Here's a chapter from Susan's Getting Older collection. I don't think she would mind my sharing this with you. Today she had Red Hats luncheon. It was downtown OKC at the Art Museum Cafe. First of all, she was supposed to meet the group at somebody's house at 11:30 a.m. At which time she was still dressing and about 12 miles away from where she was supposed to be. So she had to drive up to the city herself. Long story short: she couldn't find the luncheon. All the streets in downtown Oklahoma City are torn up, so there's that. So the GPS directions were no good. She asked two people for directions and still didn't find the place.
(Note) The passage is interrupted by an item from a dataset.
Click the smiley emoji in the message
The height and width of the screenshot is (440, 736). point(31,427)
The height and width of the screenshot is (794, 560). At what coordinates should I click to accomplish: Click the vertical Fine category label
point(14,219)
I have nothing but sympathy for her . . . and she's four years younger.

My Dad used to say when he was going through this period. Nothing works like it used to. I think I'm beginning to understand.

2 comments:

karen lindsey said...

yup. the other day i was talking to a colleague about aging, and i actually choked on my age. 'it's so weird to be sixty..'.my throat closed to the word 'seven.' it used to be that teaching at the castle program made me feel younger. now, with every slow step, it makes me feel my age. if i hang out at all with the kids, they have to slow down for me.

and watching all the stuff i spent my younger adult years fighting coming back again ain't helping. it's all insane....

Unknown said...

It's all insane is about the pithiest accurate description I've read about this current stage. And there's certainly no comfort in knowing that in a few years, we'll be wishing we were in as good a shape as what we're bemoaning now.